The Undiscovered Country appeared probably about equidistantly in the middle my Trekkerdom and still not quite old enough to go to the cinema by myself and not really having any interested friends at that moment, was taken along to the then MGM Cinema at Edge Lane by my Dad (now a Cineworld after spending a few years as a Virgin Cinema) (remember them?).  This was two years before Groundhog Day for those of you taking notes.

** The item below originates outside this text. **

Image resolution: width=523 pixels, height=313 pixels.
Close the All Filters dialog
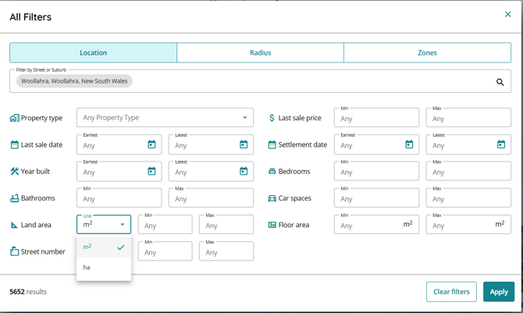coord(507,15)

Not really his fault but my biggest memory was missing half the signatures at the end because he was asking me if I wanted any more popcorn not having realised it was the end of the film, I don't think.  I also remember him being very tolerant of me as I explained at some length on the bus home about how the film linked in to Unification, the special double episode of The Next Generation which was available at just that time on rental tape (hired from Blockbuster on Allerton Road).

Purists would probably choose one of the installments from the central trilogy, usually The Wrath of Khan (which is why Into Darkness is little more than an extended homage at just the moment when the reboot should have been going out on its own) (though was at least worth it for the comics spin-off which spends a good three issues explaining why one of the most prominent Mexican characters of all time isn't any more)(not very successfully).

The Undiscovered Country, despite the mangled meaning of the title, has the greater depth as the characters face their biggest enemy yet.  Old age.  Yes, it doesn't stop Kirk from having a near fling with Iman, but even Spock is starting to realise that his friends won't be with him forever.  It also has the best uses of Klingons of all the films (Christopher Plummer for goodness sake) and also a complex political storyline that throws forward to the sort of thing which would be central to DS9.

Anyway, so yes, I was a Star Trek fan right through my secondary school days, through university and right into the post graduation years.  When it was appearing on VHS months before television I collected those and when money ran out I hired the episodes from Roughleys Newsagents on Aigburth Road, eagerly awaiting the moment when each new release would appear on the shelves, knowing full well I'd be the first to borrow them each time.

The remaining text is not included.